Minister and political activist Jesse Jackson, the founder of Operation PUSH in Chicago, was born October 8th of 1941. Jackson shares a birthday with comedian Darrell Hammond (1955), who impersonated him and dozens of other celebrities during a 14-year run on “Saturday Night Live.” Hammond occasionally imitated SNL announcer Don Pardo on the show, and in 2014, was hired to succeed the late Pardo as the program’s new announcer.
Chevy Chase played President Gerald Ford in sketches during the first two seasons of SNL. Chase, born October 8th, 1943, went on to play Clark Griswold in the “Vacation” movie series, and returned to TV as a cast member of “Community.” He co-starred in “Deal of the Century” with Sigourney Weaver, born this day in 1949. Weaver played Ripley in the “Alien” movies, and appeared in “Avatar” and “Ghostbusters.”
Live from New York, baseball fans saw and heard history being made on October 8th, 1956, when Game 5 of the World Series was broadcast from Yankee Stadium.

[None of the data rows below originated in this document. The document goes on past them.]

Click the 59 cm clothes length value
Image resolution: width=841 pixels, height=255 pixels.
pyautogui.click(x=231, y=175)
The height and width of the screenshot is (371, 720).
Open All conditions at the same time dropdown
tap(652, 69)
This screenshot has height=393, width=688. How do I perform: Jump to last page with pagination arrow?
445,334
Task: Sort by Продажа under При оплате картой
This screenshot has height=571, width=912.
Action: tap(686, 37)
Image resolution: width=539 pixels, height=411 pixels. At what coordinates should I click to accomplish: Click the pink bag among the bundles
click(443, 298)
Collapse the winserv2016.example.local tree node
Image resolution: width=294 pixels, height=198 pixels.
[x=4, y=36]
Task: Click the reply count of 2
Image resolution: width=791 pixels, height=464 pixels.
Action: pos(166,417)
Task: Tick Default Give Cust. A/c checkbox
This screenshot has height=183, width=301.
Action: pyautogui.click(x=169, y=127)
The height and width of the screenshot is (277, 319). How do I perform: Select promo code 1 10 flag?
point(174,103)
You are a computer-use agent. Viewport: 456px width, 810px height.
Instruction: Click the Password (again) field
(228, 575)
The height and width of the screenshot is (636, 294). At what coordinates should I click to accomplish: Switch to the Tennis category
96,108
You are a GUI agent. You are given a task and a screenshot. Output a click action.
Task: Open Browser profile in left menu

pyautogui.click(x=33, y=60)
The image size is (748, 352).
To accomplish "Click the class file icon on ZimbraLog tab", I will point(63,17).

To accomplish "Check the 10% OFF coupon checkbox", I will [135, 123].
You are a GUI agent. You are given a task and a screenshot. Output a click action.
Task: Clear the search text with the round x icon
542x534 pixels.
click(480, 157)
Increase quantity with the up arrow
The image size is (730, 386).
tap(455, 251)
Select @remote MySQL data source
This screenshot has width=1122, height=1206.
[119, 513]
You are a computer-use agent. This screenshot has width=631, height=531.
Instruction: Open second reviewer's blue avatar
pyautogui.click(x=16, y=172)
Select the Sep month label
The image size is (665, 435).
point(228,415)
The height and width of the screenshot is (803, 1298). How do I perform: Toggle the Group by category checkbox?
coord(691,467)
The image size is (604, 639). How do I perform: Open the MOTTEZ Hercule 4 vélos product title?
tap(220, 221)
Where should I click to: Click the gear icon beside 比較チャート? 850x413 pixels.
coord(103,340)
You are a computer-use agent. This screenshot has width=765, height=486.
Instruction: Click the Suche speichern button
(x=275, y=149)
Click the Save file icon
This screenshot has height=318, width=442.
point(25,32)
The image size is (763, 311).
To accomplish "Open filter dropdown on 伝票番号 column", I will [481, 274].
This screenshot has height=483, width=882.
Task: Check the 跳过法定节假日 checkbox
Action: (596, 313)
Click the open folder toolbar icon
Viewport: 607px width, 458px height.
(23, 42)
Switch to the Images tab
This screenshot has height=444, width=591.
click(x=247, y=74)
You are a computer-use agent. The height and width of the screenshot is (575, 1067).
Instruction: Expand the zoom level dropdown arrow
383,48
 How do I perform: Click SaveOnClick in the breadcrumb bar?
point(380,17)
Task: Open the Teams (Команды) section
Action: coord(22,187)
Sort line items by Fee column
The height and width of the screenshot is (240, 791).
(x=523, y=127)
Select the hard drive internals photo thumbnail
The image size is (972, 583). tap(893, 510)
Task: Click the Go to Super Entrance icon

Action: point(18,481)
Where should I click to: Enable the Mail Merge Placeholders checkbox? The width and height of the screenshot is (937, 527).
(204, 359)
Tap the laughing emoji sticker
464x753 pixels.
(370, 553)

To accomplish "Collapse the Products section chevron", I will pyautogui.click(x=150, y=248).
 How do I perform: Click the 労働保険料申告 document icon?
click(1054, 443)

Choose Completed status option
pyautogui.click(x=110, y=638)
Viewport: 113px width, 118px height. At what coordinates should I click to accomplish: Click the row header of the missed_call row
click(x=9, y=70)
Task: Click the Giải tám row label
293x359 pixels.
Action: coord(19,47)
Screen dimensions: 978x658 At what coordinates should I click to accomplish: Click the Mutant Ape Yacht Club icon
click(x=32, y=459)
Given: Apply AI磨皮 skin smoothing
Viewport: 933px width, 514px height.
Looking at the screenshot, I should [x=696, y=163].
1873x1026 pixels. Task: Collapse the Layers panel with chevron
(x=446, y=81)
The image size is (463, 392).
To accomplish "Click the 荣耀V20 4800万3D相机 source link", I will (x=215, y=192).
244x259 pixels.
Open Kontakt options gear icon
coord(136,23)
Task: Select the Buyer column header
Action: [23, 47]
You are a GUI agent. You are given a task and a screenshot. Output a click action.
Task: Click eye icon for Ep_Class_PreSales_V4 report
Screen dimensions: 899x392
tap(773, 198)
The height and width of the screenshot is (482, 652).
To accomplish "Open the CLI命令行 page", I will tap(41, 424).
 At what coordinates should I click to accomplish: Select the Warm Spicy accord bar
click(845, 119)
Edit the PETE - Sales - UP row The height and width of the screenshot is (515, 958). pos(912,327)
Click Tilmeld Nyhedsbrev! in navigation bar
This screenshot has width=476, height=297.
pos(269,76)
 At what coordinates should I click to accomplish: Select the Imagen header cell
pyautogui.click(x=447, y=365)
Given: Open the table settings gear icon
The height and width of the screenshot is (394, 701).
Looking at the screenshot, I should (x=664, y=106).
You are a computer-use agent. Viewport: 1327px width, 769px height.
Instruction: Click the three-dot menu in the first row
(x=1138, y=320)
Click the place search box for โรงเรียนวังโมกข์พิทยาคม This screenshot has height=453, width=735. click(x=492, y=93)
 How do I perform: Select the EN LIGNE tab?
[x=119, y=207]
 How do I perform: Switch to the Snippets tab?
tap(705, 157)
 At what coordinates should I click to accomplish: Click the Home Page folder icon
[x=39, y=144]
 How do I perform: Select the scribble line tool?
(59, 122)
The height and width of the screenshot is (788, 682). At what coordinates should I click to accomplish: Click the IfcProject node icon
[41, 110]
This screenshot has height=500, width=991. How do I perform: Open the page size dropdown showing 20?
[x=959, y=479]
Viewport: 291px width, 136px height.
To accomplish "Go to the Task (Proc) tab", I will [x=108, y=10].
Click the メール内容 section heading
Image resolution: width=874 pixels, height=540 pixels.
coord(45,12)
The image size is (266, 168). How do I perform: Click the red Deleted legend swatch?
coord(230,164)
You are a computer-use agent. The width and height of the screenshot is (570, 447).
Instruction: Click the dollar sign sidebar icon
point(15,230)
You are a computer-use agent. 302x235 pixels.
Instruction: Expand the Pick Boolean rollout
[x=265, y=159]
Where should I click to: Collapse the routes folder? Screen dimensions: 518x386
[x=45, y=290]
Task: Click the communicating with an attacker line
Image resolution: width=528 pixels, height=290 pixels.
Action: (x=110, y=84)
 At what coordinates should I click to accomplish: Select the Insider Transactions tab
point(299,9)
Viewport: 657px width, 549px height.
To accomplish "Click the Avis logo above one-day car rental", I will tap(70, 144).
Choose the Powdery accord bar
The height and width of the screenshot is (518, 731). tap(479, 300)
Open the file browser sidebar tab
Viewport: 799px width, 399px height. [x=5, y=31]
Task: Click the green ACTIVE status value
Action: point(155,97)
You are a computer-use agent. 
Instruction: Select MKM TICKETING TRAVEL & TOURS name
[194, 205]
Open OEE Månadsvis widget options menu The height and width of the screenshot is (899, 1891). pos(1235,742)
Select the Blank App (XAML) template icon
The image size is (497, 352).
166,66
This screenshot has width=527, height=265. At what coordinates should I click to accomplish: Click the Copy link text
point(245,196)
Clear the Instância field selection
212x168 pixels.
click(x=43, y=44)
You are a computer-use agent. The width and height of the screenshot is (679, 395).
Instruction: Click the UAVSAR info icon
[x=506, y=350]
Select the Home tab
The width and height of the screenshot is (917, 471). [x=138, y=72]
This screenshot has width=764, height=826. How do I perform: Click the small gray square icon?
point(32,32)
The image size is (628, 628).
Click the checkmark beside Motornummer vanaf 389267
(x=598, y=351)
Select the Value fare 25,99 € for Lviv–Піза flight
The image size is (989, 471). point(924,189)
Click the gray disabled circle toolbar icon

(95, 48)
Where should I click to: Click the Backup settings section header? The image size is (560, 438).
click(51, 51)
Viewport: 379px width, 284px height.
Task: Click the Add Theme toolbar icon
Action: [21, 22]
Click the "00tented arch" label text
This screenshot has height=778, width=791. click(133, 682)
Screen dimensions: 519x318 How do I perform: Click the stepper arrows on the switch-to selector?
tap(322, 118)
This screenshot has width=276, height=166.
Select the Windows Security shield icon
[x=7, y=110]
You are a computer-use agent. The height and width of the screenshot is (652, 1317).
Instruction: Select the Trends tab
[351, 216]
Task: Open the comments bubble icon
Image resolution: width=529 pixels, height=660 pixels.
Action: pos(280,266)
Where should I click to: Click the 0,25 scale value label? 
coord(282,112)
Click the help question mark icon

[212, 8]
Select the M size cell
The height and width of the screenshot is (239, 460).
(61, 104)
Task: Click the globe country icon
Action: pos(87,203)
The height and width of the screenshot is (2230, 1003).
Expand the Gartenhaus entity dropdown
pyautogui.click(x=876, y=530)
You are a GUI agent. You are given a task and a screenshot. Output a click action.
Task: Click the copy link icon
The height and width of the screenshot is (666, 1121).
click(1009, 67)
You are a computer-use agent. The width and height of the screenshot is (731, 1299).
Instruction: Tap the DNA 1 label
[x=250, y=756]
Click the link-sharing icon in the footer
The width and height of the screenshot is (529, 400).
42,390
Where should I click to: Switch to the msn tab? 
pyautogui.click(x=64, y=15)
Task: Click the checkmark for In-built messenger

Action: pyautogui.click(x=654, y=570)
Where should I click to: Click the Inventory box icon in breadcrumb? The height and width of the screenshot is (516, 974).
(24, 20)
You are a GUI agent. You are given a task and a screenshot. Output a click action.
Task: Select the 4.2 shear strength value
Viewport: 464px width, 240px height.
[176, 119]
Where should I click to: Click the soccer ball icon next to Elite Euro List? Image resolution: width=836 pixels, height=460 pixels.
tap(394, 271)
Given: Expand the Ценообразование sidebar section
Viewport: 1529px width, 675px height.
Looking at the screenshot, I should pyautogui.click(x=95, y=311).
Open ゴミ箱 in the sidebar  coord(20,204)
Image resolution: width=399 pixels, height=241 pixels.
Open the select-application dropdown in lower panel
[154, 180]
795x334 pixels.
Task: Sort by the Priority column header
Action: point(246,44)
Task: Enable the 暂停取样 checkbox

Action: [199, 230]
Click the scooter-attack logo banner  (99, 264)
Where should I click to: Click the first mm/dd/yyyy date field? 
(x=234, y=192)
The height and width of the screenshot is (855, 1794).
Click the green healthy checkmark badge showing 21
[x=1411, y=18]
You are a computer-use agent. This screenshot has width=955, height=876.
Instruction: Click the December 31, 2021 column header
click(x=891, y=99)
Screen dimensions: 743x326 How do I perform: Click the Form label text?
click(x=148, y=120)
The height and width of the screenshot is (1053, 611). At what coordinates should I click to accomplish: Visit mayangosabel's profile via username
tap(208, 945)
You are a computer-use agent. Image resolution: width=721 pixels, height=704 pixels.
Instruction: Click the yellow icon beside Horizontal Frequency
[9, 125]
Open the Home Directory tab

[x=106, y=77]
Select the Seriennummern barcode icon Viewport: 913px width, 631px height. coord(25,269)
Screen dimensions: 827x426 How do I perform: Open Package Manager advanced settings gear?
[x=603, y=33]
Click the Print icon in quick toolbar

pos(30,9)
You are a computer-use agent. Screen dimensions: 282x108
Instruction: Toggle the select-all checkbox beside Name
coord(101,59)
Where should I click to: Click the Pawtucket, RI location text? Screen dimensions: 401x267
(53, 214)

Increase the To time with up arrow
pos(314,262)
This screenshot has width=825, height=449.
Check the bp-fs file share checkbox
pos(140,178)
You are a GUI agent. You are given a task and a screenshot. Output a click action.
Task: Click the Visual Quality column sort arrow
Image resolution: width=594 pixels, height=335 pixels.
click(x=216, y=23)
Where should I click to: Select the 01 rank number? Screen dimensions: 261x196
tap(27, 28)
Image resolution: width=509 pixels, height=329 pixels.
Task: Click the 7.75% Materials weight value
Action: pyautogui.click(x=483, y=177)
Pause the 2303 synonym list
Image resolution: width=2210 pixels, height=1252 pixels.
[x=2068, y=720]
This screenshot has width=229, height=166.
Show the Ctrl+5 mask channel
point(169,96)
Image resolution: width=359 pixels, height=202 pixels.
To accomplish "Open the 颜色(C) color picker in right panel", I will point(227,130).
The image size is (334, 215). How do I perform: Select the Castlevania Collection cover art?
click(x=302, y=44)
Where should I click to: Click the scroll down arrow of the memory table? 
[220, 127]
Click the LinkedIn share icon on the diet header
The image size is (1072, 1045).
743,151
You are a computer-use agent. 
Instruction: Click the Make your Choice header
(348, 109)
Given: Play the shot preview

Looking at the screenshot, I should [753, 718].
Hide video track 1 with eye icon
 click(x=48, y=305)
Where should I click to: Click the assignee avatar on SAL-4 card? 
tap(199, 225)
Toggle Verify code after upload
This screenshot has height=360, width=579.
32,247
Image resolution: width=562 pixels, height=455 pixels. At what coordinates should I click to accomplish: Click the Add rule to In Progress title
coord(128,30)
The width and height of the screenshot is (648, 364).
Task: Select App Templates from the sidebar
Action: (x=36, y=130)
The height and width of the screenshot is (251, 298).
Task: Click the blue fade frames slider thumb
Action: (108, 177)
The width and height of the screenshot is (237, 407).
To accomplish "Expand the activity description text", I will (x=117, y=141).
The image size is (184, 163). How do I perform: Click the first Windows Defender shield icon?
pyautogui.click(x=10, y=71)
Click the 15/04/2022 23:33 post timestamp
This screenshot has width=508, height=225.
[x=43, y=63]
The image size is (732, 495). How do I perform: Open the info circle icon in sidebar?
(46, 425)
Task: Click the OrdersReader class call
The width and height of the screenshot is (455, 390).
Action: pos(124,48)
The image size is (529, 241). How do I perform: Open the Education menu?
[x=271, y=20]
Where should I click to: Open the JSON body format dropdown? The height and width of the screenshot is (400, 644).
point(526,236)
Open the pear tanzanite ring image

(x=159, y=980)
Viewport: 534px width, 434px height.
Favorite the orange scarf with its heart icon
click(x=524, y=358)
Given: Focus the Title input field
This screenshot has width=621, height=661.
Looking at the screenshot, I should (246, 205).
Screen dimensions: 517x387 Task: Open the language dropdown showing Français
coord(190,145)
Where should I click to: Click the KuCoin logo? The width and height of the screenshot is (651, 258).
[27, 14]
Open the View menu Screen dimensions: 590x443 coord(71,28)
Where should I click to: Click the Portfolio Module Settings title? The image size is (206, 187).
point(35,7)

Don Larsen of the Yankees became the first man to pitch a perfect game during a World Series, defeating the Brooklyn Dodgers 2-0.
October 4 in history:
Work crews at Mount Rushmore in South Dakota began carving the faces of four U.S. presidents into the mountainside on October 4th, 1927. Sculptor Gutzon Borglum took 12 years to complete the task, starting with the face of George Washington, and leaving Theodore Roosevelt until last.
A chase on Mount Rushmore concludes the 1959 Hitchcock movie “North by Northwest,” which also features major scenes aboard a train. “The General,” about a Civil War train, was a silent movie hit for actor and director Buster Keaton, born on this day in 1895.
“Murder on the Orient Express” was a popular hit movie of 1974. The actual Orient Express train made its first run between Paris and Romania on October 4th, 1883.
A spectacular circus train crash is a highlight of the 1952 film “The Greatest Show on Earth,” starring Charlton Heston, born on this day in 1923. Heston’s famous roles include the title character in “Ben-Hur,” astronaut Taylor in “Planet of the Apes,” and Moses in “The Ten Commandments.”
The leader of the Catholic Church visited the U.S. for the first time on October 4th, 1965. Pope Paul VI flew to New York, where he spoke at the United Nations and attended an outdoor mass at Yankee Stadium.
And another historic flight occurred on this day in 1957, when the Soviet satellite Sputnik became the first man-made object to orbit the earth.